THE INPUT
----
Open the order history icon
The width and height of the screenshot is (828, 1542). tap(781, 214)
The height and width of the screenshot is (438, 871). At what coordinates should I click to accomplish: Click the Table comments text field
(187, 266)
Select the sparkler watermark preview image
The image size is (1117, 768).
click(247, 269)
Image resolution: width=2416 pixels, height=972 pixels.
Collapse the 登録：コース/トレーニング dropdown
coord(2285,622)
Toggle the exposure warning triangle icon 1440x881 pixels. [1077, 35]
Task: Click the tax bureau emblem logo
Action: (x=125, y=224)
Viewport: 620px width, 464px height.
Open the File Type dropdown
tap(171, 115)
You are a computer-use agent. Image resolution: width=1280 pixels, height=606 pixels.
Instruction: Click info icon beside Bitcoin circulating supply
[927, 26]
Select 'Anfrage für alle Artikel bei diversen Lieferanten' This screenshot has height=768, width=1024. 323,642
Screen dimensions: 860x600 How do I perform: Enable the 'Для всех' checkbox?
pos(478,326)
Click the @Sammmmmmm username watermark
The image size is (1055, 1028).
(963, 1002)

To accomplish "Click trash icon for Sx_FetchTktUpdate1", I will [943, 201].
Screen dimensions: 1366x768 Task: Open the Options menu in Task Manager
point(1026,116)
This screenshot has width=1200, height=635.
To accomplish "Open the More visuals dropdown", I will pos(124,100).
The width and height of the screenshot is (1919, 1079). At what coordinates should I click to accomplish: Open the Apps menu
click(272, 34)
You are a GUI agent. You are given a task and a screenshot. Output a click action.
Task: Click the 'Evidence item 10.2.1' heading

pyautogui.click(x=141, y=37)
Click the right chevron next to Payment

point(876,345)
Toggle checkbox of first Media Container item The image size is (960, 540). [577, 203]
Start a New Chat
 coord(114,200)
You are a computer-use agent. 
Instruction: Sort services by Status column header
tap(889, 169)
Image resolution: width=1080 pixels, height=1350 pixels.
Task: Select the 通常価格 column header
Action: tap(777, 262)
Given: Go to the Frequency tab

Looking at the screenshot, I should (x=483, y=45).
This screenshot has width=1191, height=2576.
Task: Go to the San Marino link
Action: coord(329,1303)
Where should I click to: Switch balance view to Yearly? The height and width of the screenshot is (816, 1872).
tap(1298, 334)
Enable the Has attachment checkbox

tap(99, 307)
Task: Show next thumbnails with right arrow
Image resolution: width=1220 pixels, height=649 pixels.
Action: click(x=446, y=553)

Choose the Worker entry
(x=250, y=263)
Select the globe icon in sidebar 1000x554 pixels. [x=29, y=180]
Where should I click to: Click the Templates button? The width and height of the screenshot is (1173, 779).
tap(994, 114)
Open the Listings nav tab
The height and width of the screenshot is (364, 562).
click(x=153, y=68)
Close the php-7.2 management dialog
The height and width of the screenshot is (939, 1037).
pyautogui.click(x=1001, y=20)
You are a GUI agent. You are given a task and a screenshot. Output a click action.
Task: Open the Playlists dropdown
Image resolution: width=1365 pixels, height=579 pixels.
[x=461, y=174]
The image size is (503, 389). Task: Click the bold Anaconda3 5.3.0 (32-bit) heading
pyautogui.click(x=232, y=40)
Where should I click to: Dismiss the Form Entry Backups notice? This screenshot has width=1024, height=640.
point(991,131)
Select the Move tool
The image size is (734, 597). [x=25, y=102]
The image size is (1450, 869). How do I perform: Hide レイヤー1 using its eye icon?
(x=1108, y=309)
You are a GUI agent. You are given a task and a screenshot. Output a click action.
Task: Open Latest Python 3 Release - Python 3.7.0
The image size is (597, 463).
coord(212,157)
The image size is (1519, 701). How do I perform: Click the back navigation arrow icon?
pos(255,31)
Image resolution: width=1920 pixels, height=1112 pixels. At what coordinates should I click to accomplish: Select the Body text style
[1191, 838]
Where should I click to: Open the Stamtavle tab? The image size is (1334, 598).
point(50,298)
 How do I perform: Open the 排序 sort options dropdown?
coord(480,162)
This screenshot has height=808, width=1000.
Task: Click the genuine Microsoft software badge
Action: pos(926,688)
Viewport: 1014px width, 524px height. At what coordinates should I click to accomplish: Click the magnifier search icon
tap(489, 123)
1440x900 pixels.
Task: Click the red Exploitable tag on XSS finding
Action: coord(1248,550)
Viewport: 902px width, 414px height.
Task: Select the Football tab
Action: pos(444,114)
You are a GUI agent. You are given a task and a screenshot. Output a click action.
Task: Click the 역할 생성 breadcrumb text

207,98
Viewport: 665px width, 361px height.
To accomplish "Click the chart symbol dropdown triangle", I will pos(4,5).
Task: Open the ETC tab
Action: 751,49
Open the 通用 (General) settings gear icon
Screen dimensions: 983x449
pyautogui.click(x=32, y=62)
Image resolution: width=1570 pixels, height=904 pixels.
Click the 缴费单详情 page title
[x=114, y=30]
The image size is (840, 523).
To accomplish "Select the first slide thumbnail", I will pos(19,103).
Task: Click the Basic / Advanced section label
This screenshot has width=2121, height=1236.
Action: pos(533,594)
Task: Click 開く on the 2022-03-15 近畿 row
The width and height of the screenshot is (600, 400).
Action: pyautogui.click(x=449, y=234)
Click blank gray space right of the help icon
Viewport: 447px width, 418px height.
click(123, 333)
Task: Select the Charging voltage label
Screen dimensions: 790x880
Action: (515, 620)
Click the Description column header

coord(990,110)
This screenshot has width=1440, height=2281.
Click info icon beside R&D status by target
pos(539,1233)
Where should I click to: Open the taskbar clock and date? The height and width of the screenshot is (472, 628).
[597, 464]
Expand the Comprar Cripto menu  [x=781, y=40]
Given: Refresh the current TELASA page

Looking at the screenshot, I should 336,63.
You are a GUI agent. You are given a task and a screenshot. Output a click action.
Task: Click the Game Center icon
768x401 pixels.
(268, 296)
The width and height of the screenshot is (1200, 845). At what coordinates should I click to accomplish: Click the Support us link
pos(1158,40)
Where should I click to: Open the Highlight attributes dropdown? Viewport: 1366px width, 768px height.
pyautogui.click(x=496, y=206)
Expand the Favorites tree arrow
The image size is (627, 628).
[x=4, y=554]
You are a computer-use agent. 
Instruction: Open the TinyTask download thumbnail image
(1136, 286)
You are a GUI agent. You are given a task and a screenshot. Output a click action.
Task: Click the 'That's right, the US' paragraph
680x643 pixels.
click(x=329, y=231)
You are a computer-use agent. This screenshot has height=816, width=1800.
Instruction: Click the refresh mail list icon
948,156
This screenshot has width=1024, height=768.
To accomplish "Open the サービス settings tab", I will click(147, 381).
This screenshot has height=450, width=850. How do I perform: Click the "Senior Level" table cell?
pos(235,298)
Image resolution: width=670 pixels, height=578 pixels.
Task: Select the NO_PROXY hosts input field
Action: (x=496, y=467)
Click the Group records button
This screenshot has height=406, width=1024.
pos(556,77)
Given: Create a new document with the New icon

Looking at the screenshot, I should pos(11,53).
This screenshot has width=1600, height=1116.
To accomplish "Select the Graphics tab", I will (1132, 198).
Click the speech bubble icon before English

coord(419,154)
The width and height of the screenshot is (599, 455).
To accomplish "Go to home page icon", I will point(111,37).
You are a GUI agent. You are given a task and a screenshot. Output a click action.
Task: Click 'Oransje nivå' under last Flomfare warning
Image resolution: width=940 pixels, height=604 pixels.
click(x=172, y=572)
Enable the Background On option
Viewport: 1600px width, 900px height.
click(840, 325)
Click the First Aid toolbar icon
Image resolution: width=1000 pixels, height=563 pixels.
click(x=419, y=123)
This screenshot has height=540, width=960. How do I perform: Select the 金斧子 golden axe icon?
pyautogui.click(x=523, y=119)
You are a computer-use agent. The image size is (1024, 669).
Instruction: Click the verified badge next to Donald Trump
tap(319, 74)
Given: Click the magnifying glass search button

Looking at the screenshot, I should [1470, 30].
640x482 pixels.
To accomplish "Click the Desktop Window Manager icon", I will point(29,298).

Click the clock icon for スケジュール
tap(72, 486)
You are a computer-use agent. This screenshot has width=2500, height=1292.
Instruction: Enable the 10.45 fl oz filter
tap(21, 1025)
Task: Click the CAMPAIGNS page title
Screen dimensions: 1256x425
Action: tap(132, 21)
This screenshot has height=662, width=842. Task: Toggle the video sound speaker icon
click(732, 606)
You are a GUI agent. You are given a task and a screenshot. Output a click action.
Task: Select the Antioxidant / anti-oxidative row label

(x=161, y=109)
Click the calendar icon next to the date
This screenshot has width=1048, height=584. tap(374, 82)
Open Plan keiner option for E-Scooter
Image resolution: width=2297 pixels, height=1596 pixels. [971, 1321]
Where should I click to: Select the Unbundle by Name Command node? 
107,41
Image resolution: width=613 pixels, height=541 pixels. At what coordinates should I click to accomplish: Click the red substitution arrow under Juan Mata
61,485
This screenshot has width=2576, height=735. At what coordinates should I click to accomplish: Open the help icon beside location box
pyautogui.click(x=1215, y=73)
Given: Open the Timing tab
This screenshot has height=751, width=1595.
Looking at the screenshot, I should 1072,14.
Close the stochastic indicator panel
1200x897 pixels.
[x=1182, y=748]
----
TASK DETAILS
Transcribe the records above from the line holding "The width and height of the screenshot is (1919, 1079)." down to the line holding "Task: Show next thumbnails with right arrow", inclusive, without adding anything.

SOLUTION FOR THIS PROBLEM
The width and height of the screenshot is (1919, 1079). At what coordinates should I click to accomplish: Open the Apps menu
click(272, 34)
You are a GUI agent. You are given a task and a screenshot. Output a click action.
Task: Click the 'Evidence item 10.2.1' heading

pyautogui.click(x=141, y=37)
Click the right chevron next to Payment

point(876,345)
Toggle checkbox of first Media Container item The image size is (960, 540). [577, 203]
Start a New Chat
 coord(114,200)
You are a computer-use agent. 
Instruction: Sort services by Status column header
tap(889, 169)
Image resolution: width=1080 pixels, height=1350 pixels.
Task: Select the 通常価格 column header
Action: tap(777, 262)
Given: Go to the Frequency tab

Looking at the screenshot, I should (x=483, y=45).
This screenshot has width=1191, height=2576.
Task: Go to the San Marino link
Action: coord(329,1303)
Where should I click to: Switch balance view to Yearly? The height and width of the screenshot is (816, 1872).
tap(1298, 334)
Enable the Has attachment checkbox

tap(99, 307)
Task: Show next thumbnails with right arrow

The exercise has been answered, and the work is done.